GDAT - É a ação mais antiga e 80% dos filiados já receberam. Mas, um grupo de exequentes foi prejudicado, pois seu direito foi considerado prescrito por ausência da ficha financeira, por culpa da União. Há dois meses, houve decisão do STJ no sentido de análise da situação e inclusão desses exequentes. O Jurídico do Sindicato entende que a União é quem deve ser responsabilizada e que a prescrição, nesses casos, somente contaria a partir de 2017.

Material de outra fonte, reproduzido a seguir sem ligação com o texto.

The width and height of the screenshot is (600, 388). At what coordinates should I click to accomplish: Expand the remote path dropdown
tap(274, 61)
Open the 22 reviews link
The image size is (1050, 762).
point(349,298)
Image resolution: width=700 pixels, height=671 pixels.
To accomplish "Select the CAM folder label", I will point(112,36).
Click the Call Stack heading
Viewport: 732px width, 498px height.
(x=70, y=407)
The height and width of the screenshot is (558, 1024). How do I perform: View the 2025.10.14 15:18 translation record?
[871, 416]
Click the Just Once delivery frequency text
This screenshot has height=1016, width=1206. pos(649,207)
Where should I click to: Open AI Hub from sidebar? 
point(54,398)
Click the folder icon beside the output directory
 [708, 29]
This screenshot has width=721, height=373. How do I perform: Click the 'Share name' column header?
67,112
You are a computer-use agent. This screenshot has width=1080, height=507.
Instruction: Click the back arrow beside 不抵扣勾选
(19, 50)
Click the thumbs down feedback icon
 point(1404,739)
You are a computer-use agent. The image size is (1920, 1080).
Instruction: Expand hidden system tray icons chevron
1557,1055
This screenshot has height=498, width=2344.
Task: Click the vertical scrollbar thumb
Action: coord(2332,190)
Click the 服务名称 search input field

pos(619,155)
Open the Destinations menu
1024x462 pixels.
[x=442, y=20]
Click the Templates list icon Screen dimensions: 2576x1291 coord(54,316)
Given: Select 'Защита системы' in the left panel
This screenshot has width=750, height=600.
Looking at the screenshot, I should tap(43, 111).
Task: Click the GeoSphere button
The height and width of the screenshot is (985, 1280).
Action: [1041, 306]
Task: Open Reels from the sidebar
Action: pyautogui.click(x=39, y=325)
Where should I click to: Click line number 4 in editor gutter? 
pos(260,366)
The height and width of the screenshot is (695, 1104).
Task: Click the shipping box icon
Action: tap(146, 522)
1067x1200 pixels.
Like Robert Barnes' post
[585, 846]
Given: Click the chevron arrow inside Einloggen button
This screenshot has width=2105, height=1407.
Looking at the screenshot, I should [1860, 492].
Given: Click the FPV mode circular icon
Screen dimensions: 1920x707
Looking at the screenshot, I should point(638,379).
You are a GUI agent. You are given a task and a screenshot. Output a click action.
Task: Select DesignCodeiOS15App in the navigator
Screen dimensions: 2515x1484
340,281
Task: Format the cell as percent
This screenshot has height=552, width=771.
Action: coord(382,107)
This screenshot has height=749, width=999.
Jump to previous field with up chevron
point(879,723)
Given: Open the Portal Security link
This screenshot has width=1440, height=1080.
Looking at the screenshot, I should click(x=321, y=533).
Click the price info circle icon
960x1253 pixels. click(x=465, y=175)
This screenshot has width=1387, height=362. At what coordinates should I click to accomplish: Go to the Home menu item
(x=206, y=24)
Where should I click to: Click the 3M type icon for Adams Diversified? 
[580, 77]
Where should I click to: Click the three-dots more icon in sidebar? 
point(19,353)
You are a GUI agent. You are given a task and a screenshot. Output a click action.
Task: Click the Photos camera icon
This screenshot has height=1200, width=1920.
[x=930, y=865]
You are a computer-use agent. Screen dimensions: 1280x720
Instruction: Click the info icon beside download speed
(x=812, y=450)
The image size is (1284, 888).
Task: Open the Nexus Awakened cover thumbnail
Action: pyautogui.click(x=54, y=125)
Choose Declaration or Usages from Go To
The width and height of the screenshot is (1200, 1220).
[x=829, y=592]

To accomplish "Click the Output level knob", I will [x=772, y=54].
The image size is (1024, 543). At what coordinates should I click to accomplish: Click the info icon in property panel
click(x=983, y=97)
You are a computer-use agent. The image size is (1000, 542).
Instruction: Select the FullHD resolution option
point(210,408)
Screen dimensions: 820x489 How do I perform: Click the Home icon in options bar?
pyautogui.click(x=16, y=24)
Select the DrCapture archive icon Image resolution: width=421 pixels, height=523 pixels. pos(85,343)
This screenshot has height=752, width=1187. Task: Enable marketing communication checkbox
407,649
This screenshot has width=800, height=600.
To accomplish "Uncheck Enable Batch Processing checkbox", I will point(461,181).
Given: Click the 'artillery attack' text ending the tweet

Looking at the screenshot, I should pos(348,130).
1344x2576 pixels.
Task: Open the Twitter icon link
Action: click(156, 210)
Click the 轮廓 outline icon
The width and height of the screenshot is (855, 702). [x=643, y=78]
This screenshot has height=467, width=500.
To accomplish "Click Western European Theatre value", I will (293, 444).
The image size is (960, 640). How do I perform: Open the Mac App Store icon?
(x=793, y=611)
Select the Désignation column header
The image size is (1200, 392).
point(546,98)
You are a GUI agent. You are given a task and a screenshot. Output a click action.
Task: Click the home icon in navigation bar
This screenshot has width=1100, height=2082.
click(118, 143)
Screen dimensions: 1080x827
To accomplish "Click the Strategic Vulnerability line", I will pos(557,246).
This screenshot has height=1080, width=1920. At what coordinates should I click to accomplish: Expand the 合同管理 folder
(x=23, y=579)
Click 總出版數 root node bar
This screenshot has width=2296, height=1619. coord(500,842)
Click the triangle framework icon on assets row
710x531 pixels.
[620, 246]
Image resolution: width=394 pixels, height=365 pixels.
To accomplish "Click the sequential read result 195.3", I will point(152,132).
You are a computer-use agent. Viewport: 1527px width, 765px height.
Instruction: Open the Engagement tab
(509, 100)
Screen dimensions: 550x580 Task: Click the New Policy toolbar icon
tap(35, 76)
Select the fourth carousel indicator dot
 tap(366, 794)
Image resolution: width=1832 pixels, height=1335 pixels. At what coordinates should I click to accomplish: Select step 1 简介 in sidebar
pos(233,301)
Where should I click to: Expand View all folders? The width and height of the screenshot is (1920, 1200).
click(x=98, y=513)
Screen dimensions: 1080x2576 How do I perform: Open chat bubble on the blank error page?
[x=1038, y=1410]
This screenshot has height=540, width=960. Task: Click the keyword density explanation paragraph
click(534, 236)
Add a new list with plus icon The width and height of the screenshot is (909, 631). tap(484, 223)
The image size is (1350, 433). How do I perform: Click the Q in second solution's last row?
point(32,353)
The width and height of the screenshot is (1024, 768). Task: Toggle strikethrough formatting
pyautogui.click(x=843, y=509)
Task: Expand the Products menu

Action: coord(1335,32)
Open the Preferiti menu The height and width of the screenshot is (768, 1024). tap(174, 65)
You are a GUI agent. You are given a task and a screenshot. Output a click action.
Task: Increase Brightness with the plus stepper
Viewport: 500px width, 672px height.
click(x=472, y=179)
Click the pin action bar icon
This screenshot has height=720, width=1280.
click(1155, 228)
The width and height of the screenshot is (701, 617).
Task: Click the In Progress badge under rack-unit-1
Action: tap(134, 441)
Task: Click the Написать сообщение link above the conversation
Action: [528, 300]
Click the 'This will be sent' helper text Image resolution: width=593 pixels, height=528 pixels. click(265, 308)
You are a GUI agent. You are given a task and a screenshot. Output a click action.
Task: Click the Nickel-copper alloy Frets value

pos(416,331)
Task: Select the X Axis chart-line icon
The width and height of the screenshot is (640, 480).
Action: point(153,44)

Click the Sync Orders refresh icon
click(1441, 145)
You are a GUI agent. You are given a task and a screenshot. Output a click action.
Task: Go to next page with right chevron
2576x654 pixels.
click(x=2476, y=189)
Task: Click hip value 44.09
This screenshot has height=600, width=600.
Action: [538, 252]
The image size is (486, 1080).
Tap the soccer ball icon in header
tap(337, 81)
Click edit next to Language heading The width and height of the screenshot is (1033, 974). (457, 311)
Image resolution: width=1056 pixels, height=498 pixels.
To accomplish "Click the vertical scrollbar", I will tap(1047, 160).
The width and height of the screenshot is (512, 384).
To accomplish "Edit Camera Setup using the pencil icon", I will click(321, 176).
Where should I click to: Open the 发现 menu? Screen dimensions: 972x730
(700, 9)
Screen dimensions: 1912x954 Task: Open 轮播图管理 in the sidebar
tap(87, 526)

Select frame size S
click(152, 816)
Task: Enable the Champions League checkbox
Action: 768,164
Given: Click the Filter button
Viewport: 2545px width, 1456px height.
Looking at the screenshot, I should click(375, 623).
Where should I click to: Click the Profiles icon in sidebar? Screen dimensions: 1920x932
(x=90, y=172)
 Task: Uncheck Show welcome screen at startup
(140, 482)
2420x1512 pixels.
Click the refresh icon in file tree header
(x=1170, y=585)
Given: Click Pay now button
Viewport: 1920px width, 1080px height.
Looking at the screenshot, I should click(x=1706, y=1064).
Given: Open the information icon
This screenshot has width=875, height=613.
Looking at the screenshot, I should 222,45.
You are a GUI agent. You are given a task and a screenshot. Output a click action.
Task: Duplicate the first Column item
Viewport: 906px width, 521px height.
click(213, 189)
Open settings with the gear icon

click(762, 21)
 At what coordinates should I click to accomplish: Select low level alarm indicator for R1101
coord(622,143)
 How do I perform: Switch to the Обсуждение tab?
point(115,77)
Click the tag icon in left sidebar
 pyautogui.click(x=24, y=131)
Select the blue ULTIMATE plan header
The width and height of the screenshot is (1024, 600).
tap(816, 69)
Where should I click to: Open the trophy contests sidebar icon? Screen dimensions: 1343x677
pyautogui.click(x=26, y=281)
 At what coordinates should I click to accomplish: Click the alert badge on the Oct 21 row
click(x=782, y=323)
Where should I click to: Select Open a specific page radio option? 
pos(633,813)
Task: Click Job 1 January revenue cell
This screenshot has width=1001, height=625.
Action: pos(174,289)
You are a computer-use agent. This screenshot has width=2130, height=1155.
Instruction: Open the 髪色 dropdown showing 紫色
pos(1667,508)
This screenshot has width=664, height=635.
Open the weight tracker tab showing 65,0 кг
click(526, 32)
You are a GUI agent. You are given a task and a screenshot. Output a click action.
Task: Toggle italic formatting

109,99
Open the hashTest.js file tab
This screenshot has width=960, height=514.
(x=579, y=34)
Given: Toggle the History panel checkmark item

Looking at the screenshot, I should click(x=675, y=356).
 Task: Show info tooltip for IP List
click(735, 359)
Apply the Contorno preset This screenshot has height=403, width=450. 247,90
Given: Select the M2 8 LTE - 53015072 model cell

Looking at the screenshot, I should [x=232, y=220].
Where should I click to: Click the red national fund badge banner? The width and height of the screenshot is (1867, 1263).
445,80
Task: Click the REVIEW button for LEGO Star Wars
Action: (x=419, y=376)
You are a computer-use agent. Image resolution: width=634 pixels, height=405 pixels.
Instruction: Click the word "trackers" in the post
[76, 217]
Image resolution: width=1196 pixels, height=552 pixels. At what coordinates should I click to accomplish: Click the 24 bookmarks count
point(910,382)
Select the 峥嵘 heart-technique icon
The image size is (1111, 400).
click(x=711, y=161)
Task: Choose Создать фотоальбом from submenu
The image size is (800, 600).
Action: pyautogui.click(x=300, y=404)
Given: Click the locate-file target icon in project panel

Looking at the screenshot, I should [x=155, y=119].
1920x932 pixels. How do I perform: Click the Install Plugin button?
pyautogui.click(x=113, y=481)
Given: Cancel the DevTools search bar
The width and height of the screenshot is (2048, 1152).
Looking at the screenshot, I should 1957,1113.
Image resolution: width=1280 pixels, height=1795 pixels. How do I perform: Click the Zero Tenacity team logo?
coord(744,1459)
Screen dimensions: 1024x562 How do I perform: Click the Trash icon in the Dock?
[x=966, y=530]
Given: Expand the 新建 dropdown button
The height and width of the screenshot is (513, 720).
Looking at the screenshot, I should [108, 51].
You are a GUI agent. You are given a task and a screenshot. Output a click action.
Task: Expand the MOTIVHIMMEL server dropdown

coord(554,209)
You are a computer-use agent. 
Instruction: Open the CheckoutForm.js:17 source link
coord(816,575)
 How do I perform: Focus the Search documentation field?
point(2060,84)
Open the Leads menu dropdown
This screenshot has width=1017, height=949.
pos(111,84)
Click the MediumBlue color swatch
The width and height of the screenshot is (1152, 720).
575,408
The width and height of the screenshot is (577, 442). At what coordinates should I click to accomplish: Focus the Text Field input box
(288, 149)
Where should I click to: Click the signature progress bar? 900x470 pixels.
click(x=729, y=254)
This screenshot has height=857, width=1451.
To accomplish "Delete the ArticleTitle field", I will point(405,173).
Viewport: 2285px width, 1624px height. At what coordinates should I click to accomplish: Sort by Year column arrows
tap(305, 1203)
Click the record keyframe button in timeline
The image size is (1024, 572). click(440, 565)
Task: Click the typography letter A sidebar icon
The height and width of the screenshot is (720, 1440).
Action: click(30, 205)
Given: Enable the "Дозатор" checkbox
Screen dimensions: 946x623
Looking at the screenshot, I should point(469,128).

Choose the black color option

28,86% - No tocante à parte controversa, o Jurídico aguarda o julgamento do Pleno do STF, no dia 3/10, para definir o índice de correção. Hoje, há 38 rescisórias pendentes, sendo que 14 estão no STJ. Há votos divergentes, mas não estão paradas. A expectativa é de reversão de todas elas.

PSS sobre 1/3 de Férias - São quatro mandados de segurança, mas somente um deles transitou em julgado, o MS de 2007.

Bônus - O Sindifisco Nacional é o autor da ação coletiva ajuizada pelo escritório Ayres Britto no TRF1, pleiteando a paridade do bônus. Houve decisão desfavorável e apelação, que está também no TRF1, que é muito moroso. Por isso, o Sindifisco Nacional orientou os filiados cujo valor a receber seja inferior a 60 salários mínimos a entrarem com ação individual no Juizado Especial. A escolha é individual.